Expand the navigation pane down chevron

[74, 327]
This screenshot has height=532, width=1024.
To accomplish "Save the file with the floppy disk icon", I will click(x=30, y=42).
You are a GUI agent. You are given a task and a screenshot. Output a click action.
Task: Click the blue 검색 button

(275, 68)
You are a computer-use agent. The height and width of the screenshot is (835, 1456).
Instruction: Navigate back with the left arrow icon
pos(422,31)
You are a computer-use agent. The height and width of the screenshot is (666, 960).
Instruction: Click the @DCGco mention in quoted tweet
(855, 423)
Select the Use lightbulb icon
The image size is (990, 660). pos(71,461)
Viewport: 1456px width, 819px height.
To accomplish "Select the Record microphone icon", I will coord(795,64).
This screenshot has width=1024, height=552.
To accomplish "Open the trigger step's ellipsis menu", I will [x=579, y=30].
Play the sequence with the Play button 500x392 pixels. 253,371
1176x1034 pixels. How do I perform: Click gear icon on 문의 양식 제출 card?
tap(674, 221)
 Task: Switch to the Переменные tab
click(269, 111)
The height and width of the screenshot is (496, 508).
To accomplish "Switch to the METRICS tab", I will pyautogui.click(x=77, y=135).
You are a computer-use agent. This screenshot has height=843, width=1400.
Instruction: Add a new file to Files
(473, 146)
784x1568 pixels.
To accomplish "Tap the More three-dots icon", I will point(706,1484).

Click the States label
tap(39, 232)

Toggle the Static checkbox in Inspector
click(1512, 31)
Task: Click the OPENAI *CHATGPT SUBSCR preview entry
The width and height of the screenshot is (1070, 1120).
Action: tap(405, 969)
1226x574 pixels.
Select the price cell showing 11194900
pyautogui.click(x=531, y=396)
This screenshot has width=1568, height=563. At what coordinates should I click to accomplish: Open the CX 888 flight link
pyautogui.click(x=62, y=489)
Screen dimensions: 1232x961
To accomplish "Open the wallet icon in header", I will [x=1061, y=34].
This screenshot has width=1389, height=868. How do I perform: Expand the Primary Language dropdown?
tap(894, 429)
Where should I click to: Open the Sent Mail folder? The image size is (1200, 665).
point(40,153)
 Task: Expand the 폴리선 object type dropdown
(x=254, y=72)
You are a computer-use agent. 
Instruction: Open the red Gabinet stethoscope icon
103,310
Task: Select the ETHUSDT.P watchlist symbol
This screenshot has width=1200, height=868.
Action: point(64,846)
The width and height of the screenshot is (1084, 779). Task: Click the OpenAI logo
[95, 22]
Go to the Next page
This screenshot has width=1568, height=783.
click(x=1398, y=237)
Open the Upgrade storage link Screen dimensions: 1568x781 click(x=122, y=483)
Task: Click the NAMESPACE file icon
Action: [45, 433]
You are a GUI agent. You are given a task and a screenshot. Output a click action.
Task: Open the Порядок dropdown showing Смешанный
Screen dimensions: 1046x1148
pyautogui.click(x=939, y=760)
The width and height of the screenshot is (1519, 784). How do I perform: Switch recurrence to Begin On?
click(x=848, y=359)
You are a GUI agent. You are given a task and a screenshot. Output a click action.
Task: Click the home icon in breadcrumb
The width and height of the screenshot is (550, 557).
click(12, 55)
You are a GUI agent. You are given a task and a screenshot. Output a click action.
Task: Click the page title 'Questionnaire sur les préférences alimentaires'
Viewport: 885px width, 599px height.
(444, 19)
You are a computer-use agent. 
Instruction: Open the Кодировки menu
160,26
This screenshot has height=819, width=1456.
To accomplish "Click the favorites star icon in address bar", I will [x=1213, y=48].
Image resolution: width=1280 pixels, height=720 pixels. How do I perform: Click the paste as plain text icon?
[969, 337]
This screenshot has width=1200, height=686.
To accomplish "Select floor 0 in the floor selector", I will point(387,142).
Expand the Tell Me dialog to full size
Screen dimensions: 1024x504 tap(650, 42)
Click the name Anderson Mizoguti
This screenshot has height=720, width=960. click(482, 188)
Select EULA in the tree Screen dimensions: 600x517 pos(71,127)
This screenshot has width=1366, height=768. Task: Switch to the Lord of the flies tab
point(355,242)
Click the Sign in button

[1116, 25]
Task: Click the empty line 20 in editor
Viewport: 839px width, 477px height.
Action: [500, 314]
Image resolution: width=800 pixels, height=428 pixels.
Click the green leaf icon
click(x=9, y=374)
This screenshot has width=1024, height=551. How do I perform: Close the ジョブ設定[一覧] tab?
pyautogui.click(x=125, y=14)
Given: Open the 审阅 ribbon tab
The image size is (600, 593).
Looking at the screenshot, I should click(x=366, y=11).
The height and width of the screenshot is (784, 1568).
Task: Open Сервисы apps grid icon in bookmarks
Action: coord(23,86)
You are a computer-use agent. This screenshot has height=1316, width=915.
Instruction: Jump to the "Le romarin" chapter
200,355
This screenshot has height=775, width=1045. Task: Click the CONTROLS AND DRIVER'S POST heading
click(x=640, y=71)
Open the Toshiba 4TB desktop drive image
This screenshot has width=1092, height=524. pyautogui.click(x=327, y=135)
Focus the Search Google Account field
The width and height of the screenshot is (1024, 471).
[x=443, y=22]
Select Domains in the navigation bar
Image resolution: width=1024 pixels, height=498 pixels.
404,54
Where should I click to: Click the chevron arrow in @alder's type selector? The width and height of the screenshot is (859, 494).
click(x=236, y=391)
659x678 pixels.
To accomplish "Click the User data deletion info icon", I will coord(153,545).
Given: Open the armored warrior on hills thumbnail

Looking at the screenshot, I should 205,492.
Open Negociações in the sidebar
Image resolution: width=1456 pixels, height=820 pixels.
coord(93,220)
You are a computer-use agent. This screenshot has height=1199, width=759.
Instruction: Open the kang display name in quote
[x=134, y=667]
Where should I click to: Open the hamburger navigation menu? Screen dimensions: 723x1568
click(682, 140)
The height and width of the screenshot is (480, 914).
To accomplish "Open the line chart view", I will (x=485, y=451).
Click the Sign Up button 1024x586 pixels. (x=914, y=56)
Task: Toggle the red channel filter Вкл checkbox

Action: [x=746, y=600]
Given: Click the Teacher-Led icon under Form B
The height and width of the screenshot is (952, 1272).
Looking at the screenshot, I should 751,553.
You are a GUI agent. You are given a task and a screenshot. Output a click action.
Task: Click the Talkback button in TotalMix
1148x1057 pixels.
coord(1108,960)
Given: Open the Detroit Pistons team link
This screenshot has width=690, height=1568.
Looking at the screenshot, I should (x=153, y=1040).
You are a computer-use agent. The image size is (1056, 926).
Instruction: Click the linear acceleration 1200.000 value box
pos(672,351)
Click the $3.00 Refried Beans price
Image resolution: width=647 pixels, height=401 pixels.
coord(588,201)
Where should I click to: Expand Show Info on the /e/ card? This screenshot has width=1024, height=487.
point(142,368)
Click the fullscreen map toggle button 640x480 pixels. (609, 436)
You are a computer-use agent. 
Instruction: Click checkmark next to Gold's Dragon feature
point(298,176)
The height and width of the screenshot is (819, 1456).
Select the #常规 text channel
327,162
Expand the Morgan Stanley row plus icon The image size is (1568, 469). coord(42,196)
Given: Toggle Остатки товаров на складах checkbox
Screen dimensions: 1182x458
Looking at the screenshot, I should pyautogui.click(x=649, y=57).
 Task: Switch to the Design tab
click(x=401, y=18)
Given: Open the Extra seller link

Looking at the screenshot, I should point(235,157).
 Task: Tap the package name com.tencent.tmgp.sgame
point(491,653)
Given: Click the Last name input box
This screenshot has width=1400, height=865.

※

GOAL. Reproduce all of the data above line by line, keeping every character unchanged.

EXERCISE SOLUTION.
Expand the navigation pane down chevron

[74, 327]
This screenshot has height=532, width=1024.
To accomplish "Save the file with the floppy disk icon", I will click(x=30, y=42).
You are a GUI agent. You are given a task and a screenshot. Output a click action.
Task: Click the blue 검색 button

(275, 68)
You are a computer-use agent. The height and width of the screenshot is (835, 1456).
Instruction: Navigate back with the left arrow icon
pos(422,31)
You are a computer-use agent. The height and width of the screenshot is (666, 960).
Instruction: Click the @DCGco mention in quoted tweet
(855, 423)
Select the Use lightbulb icon
The image size is (990, 660). pos(71,461)
Viewport: 1456px width, 819px height.
To accomplish "Select the Record microphone icon", I will coord(795,64).
This screenshot has width=1024, height=552.
To accomplish "Open the trigger step's ellipsis menu", I will [x=579, y=30].
Play the sequence with the Play button 500x392 pixels. 253,371
1176x1034 pixels. How do I perform: Click gear icon on 문의 양식 제출 card?
tap(674, 221)
 Task: Switch to the Переменные tab
click(269, 111)
The height and width of the screenshot is (496, 508).
To accomplish "Switch to the METRICS tab", I will pyautogui.click(x=77, y=135).
You are a computer-use agent. This screenshot has height=843, width=1400.
Instruction: Add a new file to Files
(473, 146)
784x1568 pixels.
To accomplish "Tap the More three-dots icon", I will point(706,1484).

Click the States label
tap(39, 232)

Toggle the Static checkbox in Inspector
click(1512, 31)
Task: Click the OPENAI *CHATGPT SUBSCR preview entry
The width and height of the screenshot is (1070, 1120).
Action: tap(405, 969)
1226x574 pixels.
Select the price cell showing 11194900
pyautogui.click(x=531, y=396)
This screenshot has width=1568, height=563. At what coordinates should I click to accomplish: Open the CX 888 flight link
pyautogui.click(x=62, y=489)
Screen dimensions: 1232x961
To accomplish "Open the wallet icon in header", I will [x=1061, y=34].
This screenshot has width=1389, height=868. How do I perform: Expand the Primary Language dropdown?
tap(894, 429)
Where should I click to: Open the Sent Mail folder? The image size is (1200, 665).
point(40,153)
 Task: Expand the 폴리선 object type dropdown
(x=254, y=72)
You are a computer-use agent. 
Instruction: Open the red Gabinet stethoscope icon
103,310
Task: Select the ETHUSDT.P watchlist symbol
This screenshot has width=1200, height=868.
Action: point(64,846)
The width and height of the screenshot is (1084, 779). Task: Click the OpenAI logo
[95, 22]
Go to the Next page
This screenshot has width=1568, height=783.
click(x=1398, y=237)
Open the Upgrade storage link Screen dimensions: 1568x781 click(x=122, y=483)
Task: Click the NAMESPACE file icon
Action: [45, 433]
You are a GUI agent. You are given a task and a screenshot. Output a click action.
Task: Open the Порядок dropdown showing Смешанный
Screen dimensions: 1046x1148
pyautogui.click(x=939, y=760)
The width and height of the screenshot is (1519, 784). How do I perform: Switch recurrence to Begin On?
click(x=848, y=359)
You are a GUI agent. You are given a task and a screenshot. Output a click action.
Task: Click the home icon in breadcrumb
The width and height of the screenshot is (550, 557).
click(12, 55)
You are a GUI agent. You are given a task and a screenshot. Output a click action.
Task: Click the page title 'Questionnaire sur les préférences alimentaires'
Viewport: 885px width, 599px height.
(444, 19)
You are a computer-use agent. 
Instruction: Open the Кодировки menu
160,26
This screenshot has height=819, width=1456.
To accomplish "Click the favorites star icon in address bar", I will [x=1213, y=48].
Image resolution: width=1280 pixels, height=720 pixels. How do I perform: Click the paste as plain text icon?
[969, 337]
This screenshot has width=1200, height=686.
To accomplish "Select floor 0 in the floor selector", I will point(387,142).
Expand the Tell Me dialog to full size
Screen dimensions: 1024x504 tap(650, 42)
Click the name Anderson Mizoguti
This screenshot has height=720, width=960. click(482, 188)
Select EULA in the tree Screen dimensions: 600x517 pos(71,127)
This screenshot has width=1366, height=768. Task: Switch to the Lord of the flies tab
point(355,242)
Click the Sign in button

[1116, 25]
Task: Click the empty line 20 in editor
Viewport: 839px width, 477px height.
Action: [500, 314]
Image resolution: width=800 pixels, height=428 pixels.
Click the green leaf icon
click(x=9, y=374)
This screenshot has width=1024, height=551. How do I perform: Close the ジョブ設定[一覧] tab?
pyautogui.click(x=125, y=14)
Given: Open the 审阅 ribbon tab
The image size is (600, 593).
Looking at the screenshot, I should click(x=366, y=11).
The height and width of the screenshot is (784, 1568).
Task: Open Сервисы apps grid icon in bookmarks
Action: coord(23,86)
You are a computer-use agent. This screenshot has height=1316, width=915.
Instruction: Jump to the "Le romarin" chapter
200,355
This screenshot has height=775, width=1045. Task: Click the CONTROLS AND DRIVER'S POST heading
click(x=640, y=71)
Open the Toshiba 4TB desktop drive image
This screenshot has width=1092, height=524. pyautogui.click(x=327, y=135)
Focus the Search Google Account field
The width and height of the screenshot is (1024, 471).
[x=443, y=22]
Select Domains in the navigation bar
Image resolution: width=1024 pixels, height=498 pixels.
404,54
Where should I click to: Click the chevron arrow in @alder's type selector? The width and height of the screenshot is (859, 494).
click(x=236, y=391)
659x678 pixels.
To accomplish "Click the User data deletion info icon", I will coord(153,545).
Given: Open the armored warrior on hills thumbnail

Looking at the screenshot, I should 205,492.
Open Negociações in the sidebar
Image resolution: width=1456 pixels, height=820 pixels.
coord(93,220)
You are a computer-use agent. This screenshot has height=1199, width=759.
Instruction: Open the kang display name in quote
[x=134, y=667]
Where should I click to: Open the hamburger navigation menu? Screen dimensions: 723x1568
click(682, 140)
The height and width of the screenshot is (480, 914).
To accomplish "Open the line chart view", I will (x=485, y=451).
Click the Sign Up button 1024x586 pixels. (x=914, y=56)
Task: Toggle the red channel filter Вкл checkbox

Action: [x=746, y=600]
Given: Click the Teacher-Led icon under Form B
The height and width of the screenshot is (952, 1272).
Looking at the screenshot, I should 751,553.
You are a GUI agent. You are given a task and a screenshot. Output a click action.
Task: Click the Talkback button in TotalMix
1148x1057 pixels.
coord(1108,960)
Given: Open the Detroit Pistons team link
This screenshot has width=690, height=1568.
Looking at the screenshot, I should (x=153, y=1040).
You are a computer-use agent. The image size is (1056, 926).
Instruction: Click the linear acceleration 1200.000 value box
pos(672,351)
Click the $3.00 Refried Beans price
Image resolution: width=647 pixels, height=401 pixels.
coord(588,201)
Where should I click to: Expand Show Info on the /e/ card? This screenshot has width=1024, height=487.
point(142,368)
Click the fullscreen map toggle button 640x480 pixels. (609, 436)
You are a computer-use agent. 
Instruction: Click checkmark next to Gold's Dragon feature
point(298,176)
The height and width of the screenshot is (819, 1456).
Select the #常规 text channel
327,162
Expand the Morgan Stanley row plus icon The image size is (1568, 469). coord(42,196)
Given: Toggle Остатки товаров на складах checkbox
Screen dimensions: 1182x458
Looking at the screenshot, I should pyautogui.click(x=649, y=57).
 Task: Switch to the Design tab
click(x=401, y=18)
Given: Open the Extra seller link

Looking at the screenshot, I should point(235,157).
 Task: Tap the package name com.tencent.tmgp.sgame
point(491,653)
Given: Click the Last name input box
This screenshot has width=1400, height=865.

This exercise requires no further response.